Quantum Theory of Electrons in Solids

Academic unit or major
Graduate major in Physics
Instructor(s)
Hiroaki Ishizuka
Class Format
Lecture
Media-enhanced courses
-
Day of week/Period
(Classrooms)
Class
-
Course Code
PHY.C450
Number of credits
200
Course offered
2026
Offered quarter
3Q
Syllabus updated
Jul 16, 2026
Language
English

Syllabus

Course overview and goals

Solids are quantum many-body systems composed of electrons and atomic nuclei which, despite the simplicity of their constituents, exhibit a remarkably rich variety of phenomena including superconductivity, magnetism, and topological phases of matter. This course provides a systematic introduction to the theoretical framework for describing electrons in solids. Beginning with the Born–Oppenheimer approximation, the course covers mean-field approaches — including the Hartree and Hartree–Fock methods and the variational principle — before proceeding to many-body perturbation theory formulated in terms of Green's functions, self-energy, and the Dyson equation. The overarching goal is to develop a quantitative understanding of electronic properties of solids grounded in the quasiparticle picture.

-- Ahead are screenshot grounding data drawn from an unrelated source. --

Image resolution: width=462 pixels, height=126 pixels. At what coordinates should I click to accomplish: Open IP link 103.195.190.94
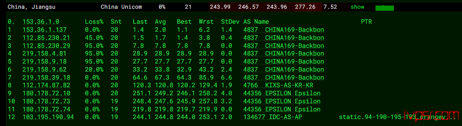click(48, 117)
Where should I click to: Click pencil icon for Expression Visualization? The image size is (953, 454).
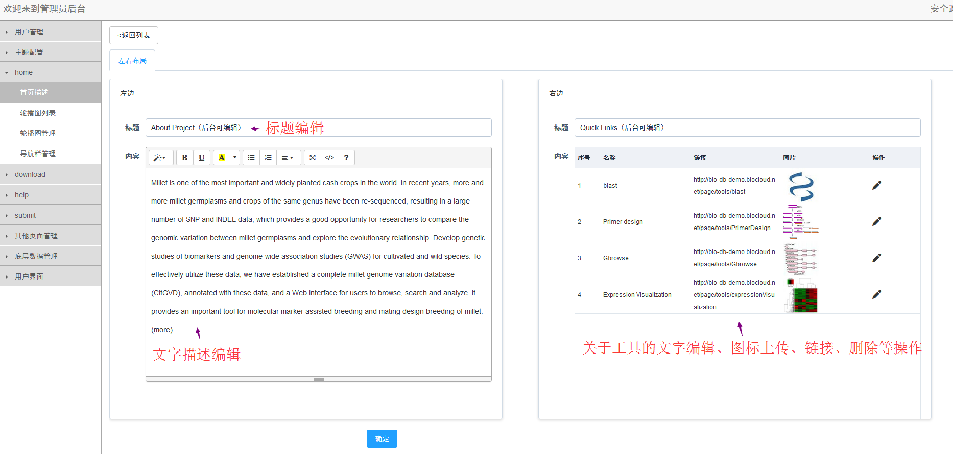pyautogui.click(x=876, y=295)
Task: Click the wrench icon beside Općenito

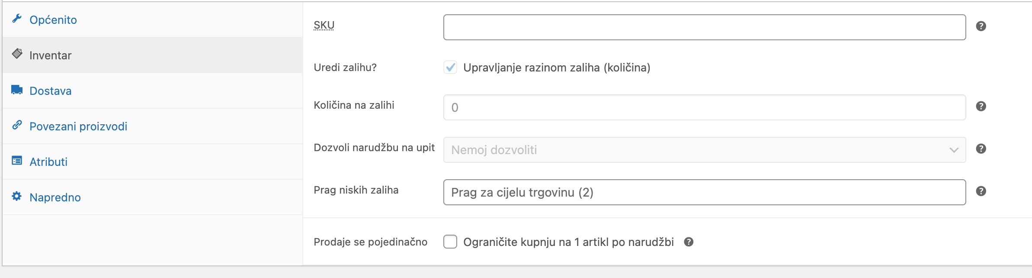Action: click(x=16, y=19)
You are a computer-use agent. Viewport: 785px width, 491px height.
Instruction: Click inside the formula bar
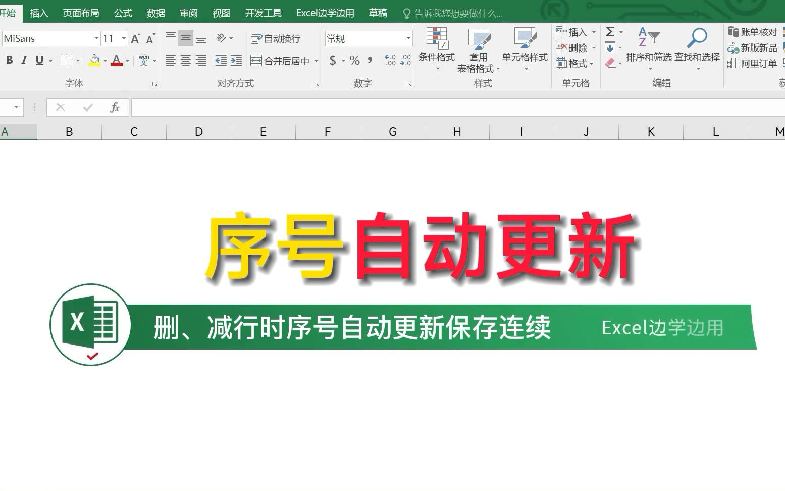point(353,107)
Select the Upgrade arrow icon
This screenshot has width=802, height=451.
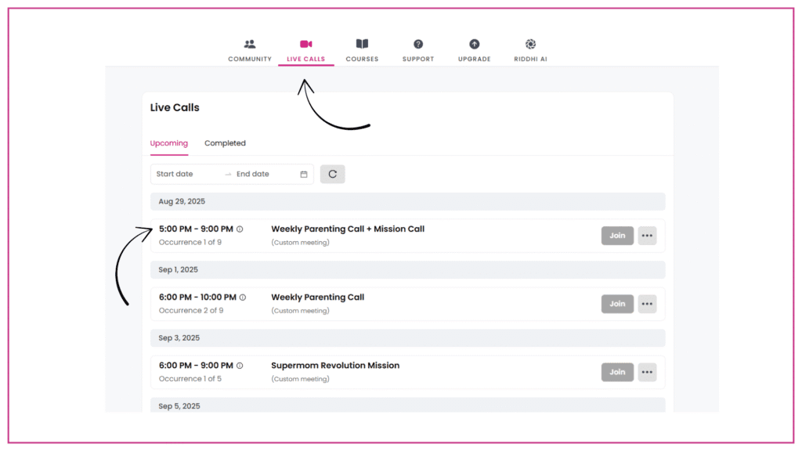click(474, 45)
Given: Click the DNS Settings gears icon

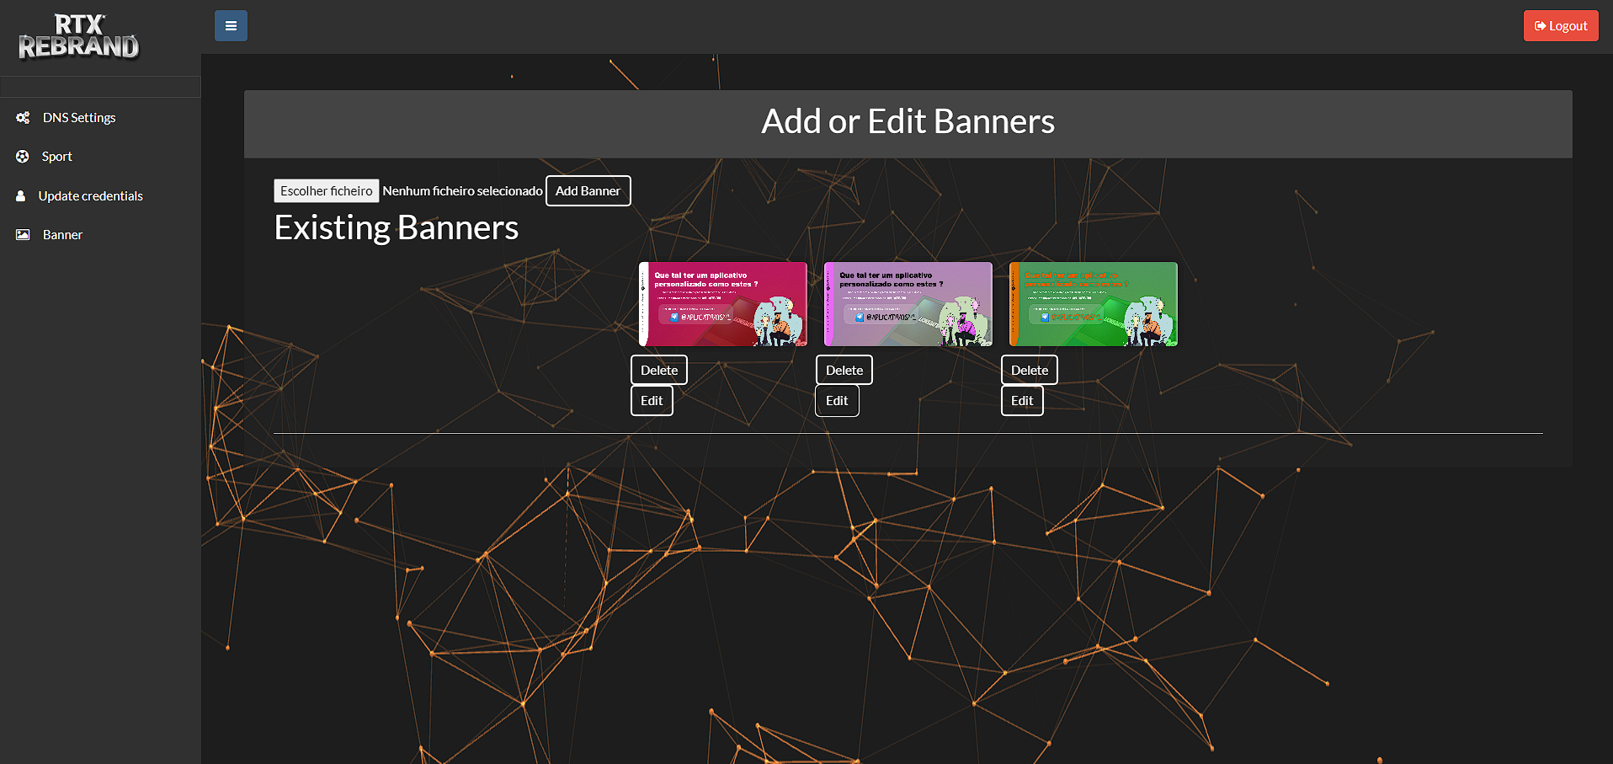Looking at the screenshot, I should click(x=23, y=118).
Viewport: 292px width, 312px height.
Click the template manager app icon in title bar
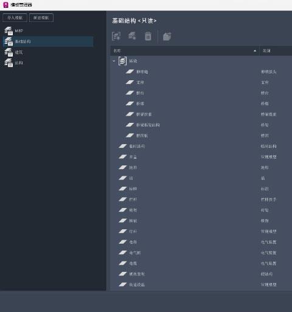[x=5, y=5]
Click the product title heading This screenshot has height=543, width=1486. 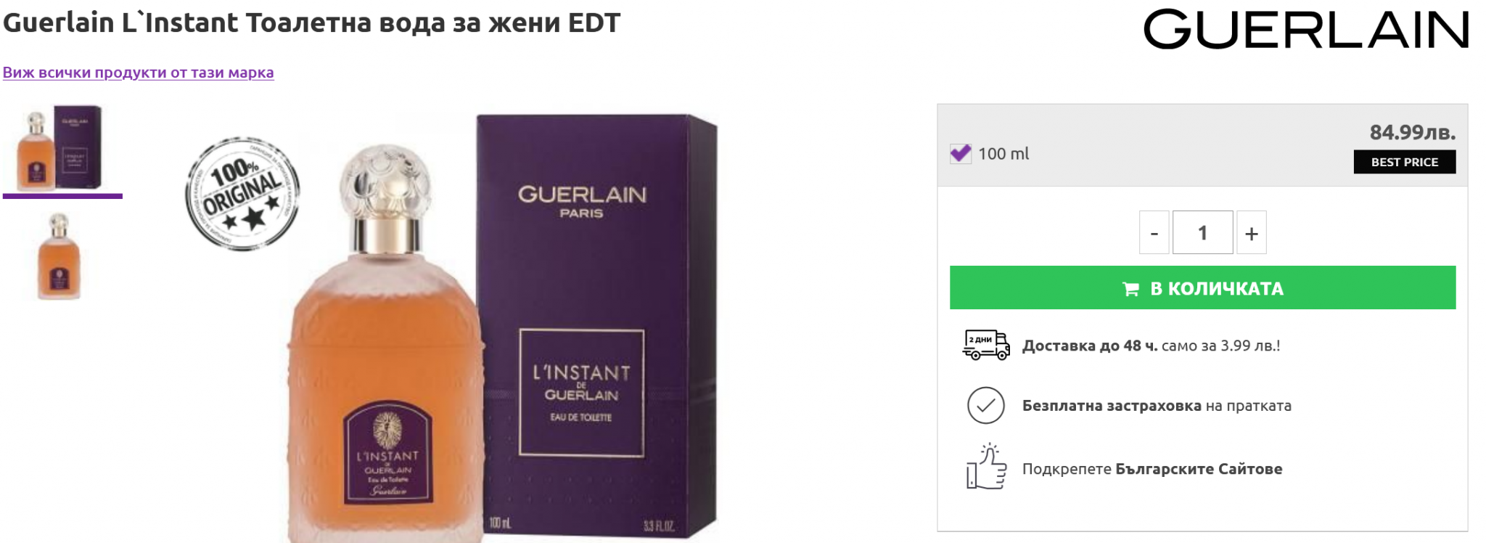tap(311, 23)
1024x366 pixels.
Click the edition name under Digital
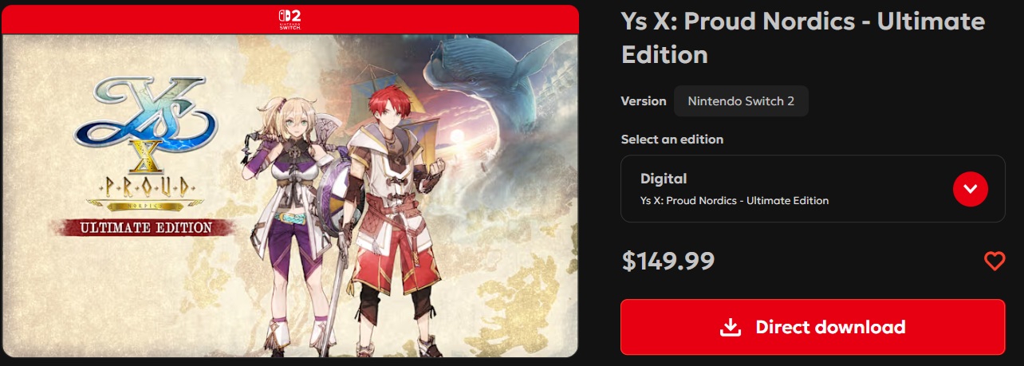(735, 200)
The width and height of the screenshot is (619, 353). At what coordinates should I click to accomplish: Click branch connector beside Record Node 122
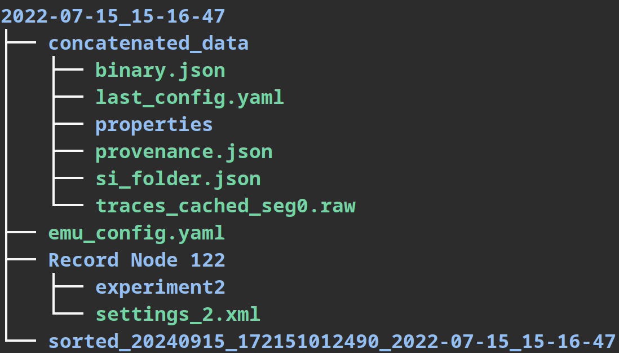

Course description and aims

Through this course, students will learn:
- Basic concepts to understand the electronic properties of the solid
- Quasiparticles
- Calculations using Green's function

Keywords

Energy Bands, Quasiparticle, electron gas, Green's function

Competencies

  • Specialist skills
  • Intercultural skills
  • Communication skills
  • Critical thinking skills
  • Practical and/or problem-solving skills

Class flow

Before coming to class, students should read the course schedule and check what topics will be covered.

Course schedule/Objectives

Course schedule Objectives
Class 1

Born-Oppenheimer approximation and Hamiltonian in solids

Introduce quantum mechanical Hamiltonian for electrons in solids

Class 2

Hartree approximation

Understand the physical background of Hartree approximation

Class 3

Hartree-Fock approximation

Understand the variational principle and approximations based on the variational principle.

Class 4

Jellium model and homogeneous electron gas

Apply various approximations to homogeneous electron gas.

Class 5

electron correlation

Understand the limit of the Hartree-Fock approximation.

Class 6

Quantum Monte Carlo method

Introduce the method beyond the Hartree-Fock approximation.

Class 7

Enegy bands in solids and quasiparticles

Understand why many-electron systems in solids show the band structure.

Class 8

Green's function

Introduce Green's function

Class 9

Dyson's equation and self-energy operator

Understand how to calculate Green's function.

Class 10

Quasiparticle equation

Redefine energy bands in solids using Green's function.

Class 11

Non-equilibrium Green function

Understand the basic concepts of non-equilibrium Green's function

Class 12

Kinetic equation

Understand the Kinetic equations of non-equilibrium Green's function

Class 13

Boltzmann limit

Understand how to calculate the transport coefficients in the Boltzmann limit

Class 14

Transport phenomena 1

Understand the electron transport in solids.

Class 15

Transport phenomena 2

Understand the electron transport in solids.

Study advice (preparation and review)

To enhance effective learning, students are encouraged to spend approximately 100 minutes preparing for class and another 100 minutes reviewing class content afterwards (including assignments) for each class.
They should do so by referring to textbooks and other course material.

Textbook(s)

None

Reference books, course materials, etc.

To be introduced in the lecture.

Evaluation methods and criteria

To be evaluated by exams.

Related courses

  • PHY.Q438 : Quantum Mechanics of Many-Body Systems

Prerequisites

No prerequisites. However, this course assumes the students are familiar with

- Undergraduate-level quantum mechanics, statistical mechanics, and physical mathematics
- Topics taught in Quantum Mechanics of Many-Body Systems (PHY.Q438)